No different than River Oaks Baptist
Ginnifer Goodwin's real engagement is to Weight Watchers: Defending a constantdiet
Big Love's newly engaged Ginnifer Goodwin has come under fire recently for telling Health Magazine that she's been a member Weight Watchers for 23 years — since she was 9 years old. The star told the health magazine that although she has never had a dramatic weight problem, she had a tendency to indulge.
She went on to say that she had identified a "shooting weight," a weight at which she noticed her energy up, felt good about herself and liked the way she looked on camera.
Plenty of commentators are crying "eating disorder," but I don't see much difference between Goodwin's near-lifelong participation in Weight Watchers and the red light, green light program that was recently instated at River Oaks Baptist.
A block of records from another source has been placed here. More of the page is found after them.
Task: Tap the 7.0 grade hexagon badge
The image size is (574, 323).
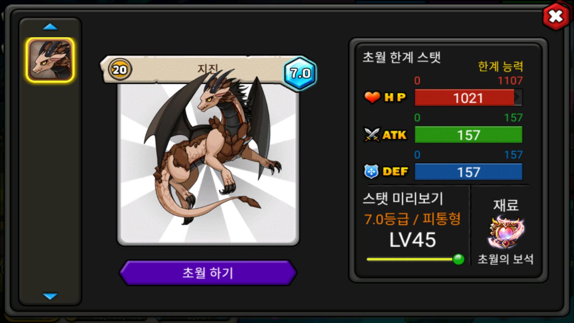Action: (300, 73)
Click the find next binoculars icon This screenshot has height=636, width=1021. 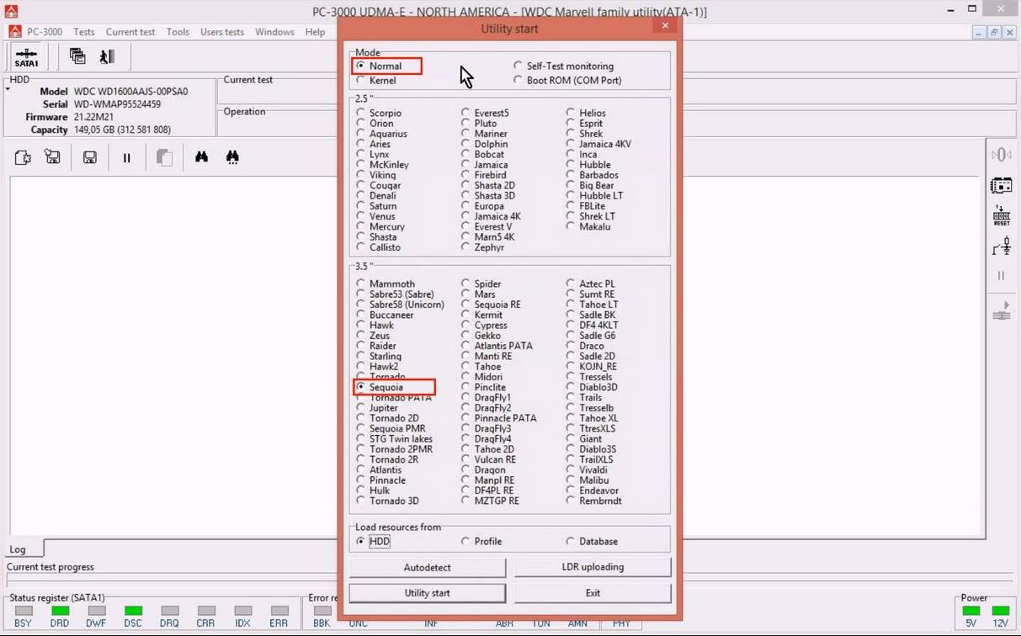click(x=233, y=156)
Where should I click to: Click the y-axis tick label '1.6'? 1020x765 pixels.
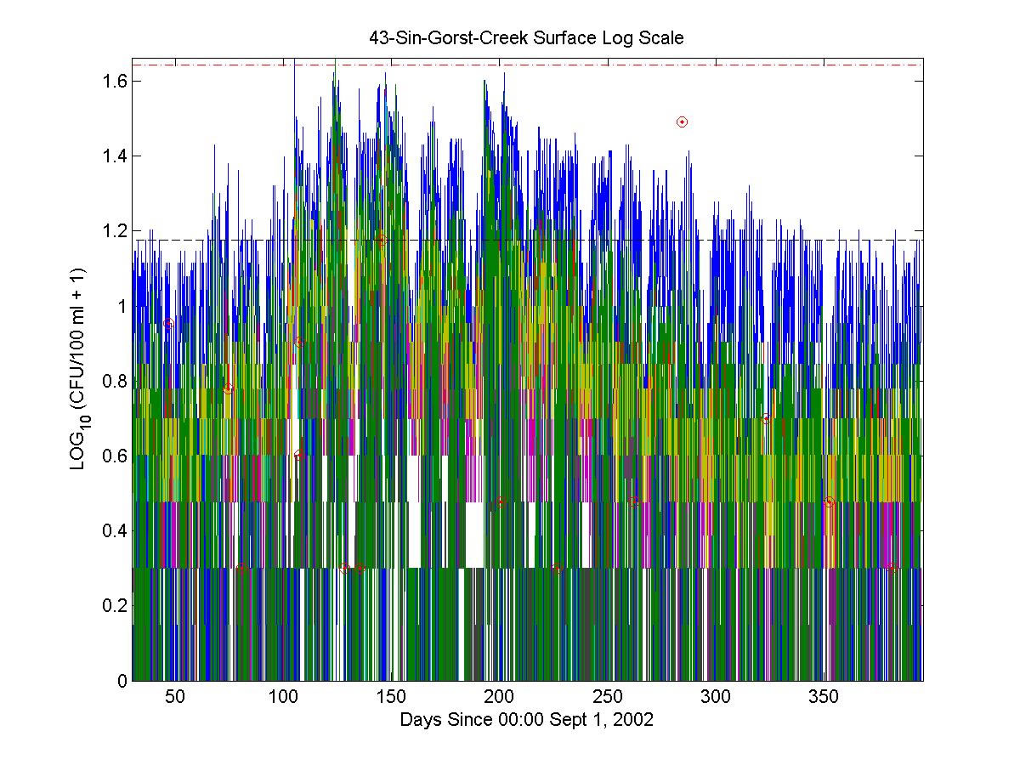click(x=113, y=81)
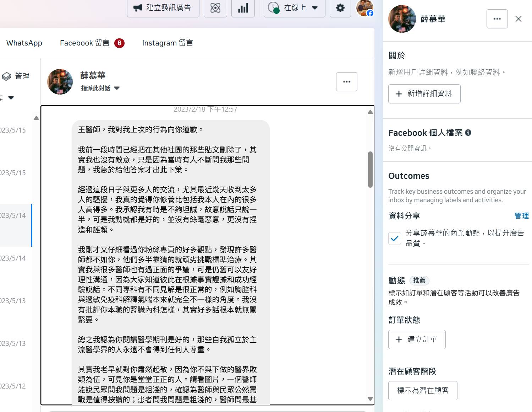Open the atom-shaped automation icon
The height and width of the screenshot is (412, 532).
[215, 8]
Both programs aim to teach people about portion control and selecting healthier, more filling foods. Both do it by assigning a value to different types of food based on their nutritional value. At ROB., elementary through junior high schoolers are able to select foods that are marked red light, green light, or yellow light items, with red light items representing heavier, high-calorie foods and green light items representing healthier choices like raw vegetables. Kids are portioned a certain number of items: they can have one red-light food, two yellow-light foods, and as many green-light foods as they want.
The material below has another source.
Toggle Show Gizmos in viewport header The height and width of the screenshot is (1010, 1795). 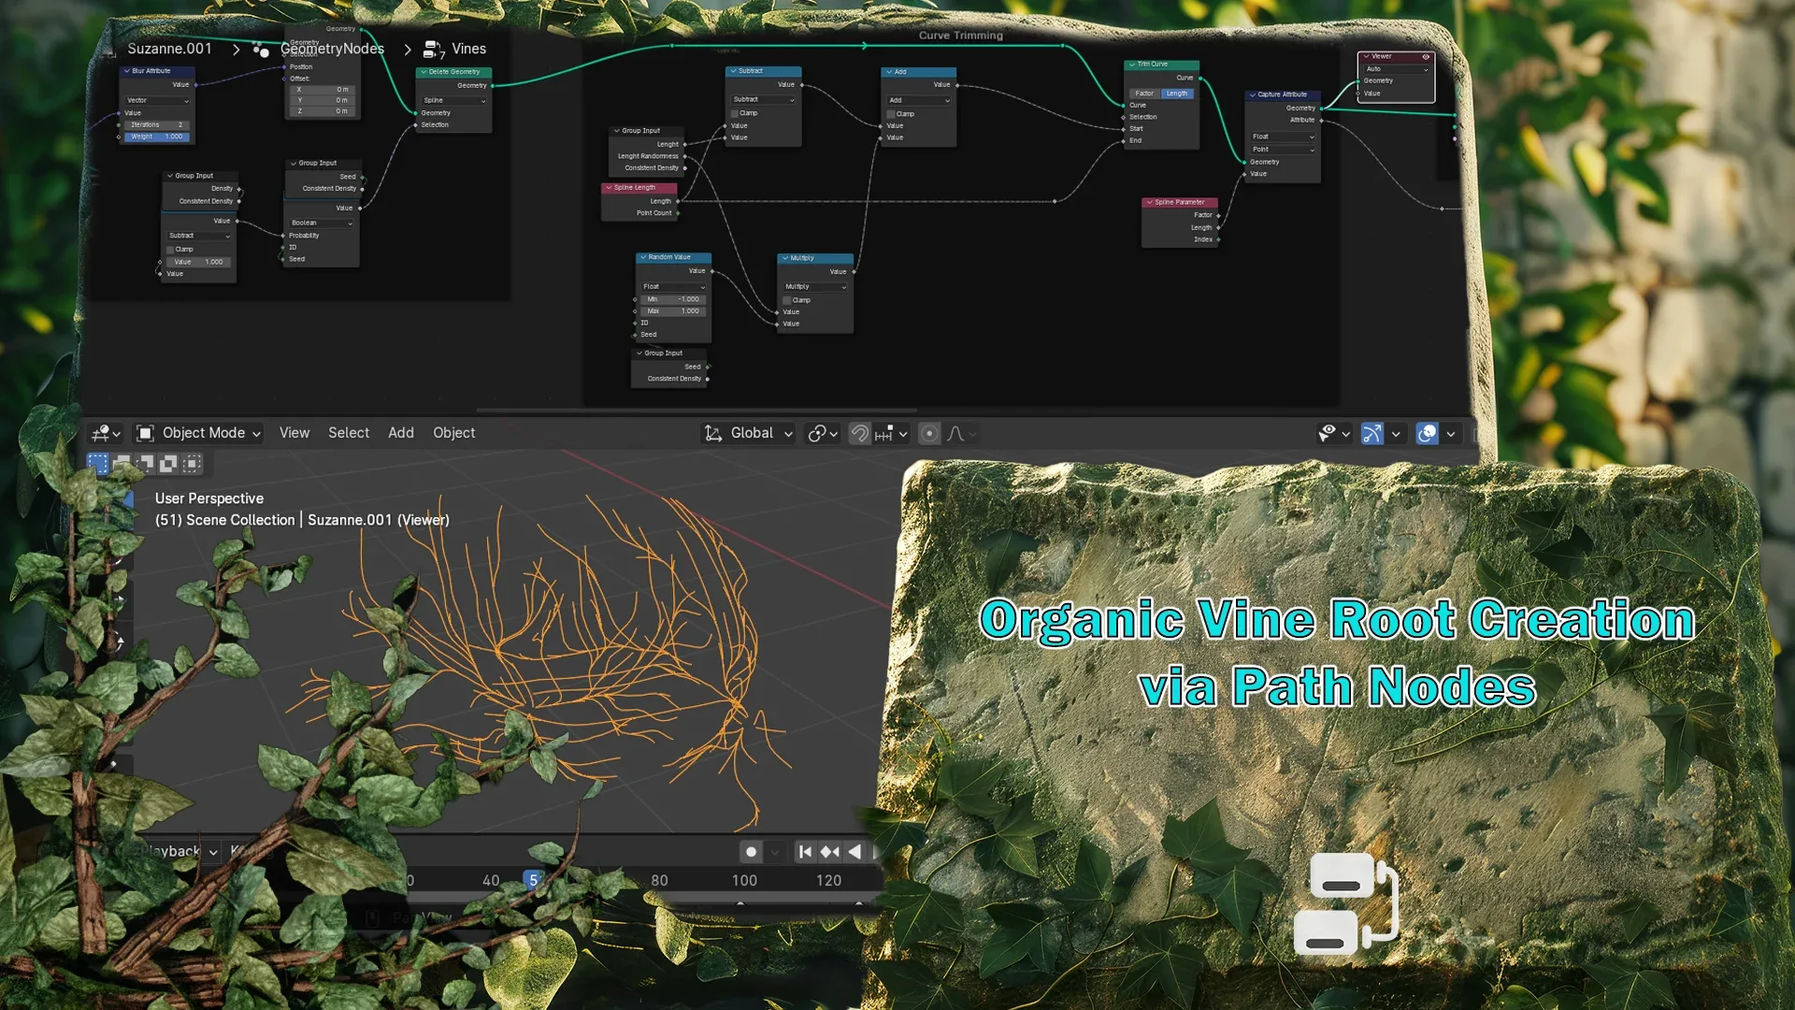tap(1371, 432)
It's not unlike the point system pioneered by Weight Watchers. In fact, it's the same.
If Goodwin or her parents felt she could be making better choices when it came to eating and gave her more control of those choices early, who's to say they were wrong? She's an actress who hasn't experienced dramatic weight gain or loss throughout her career, and one could argue that it's because she learned early how to sustain herself healthfully and kept on top of it.
What do you think? Is 9 to early to "diet," or did Goodwin just use one means of many to eat consciously?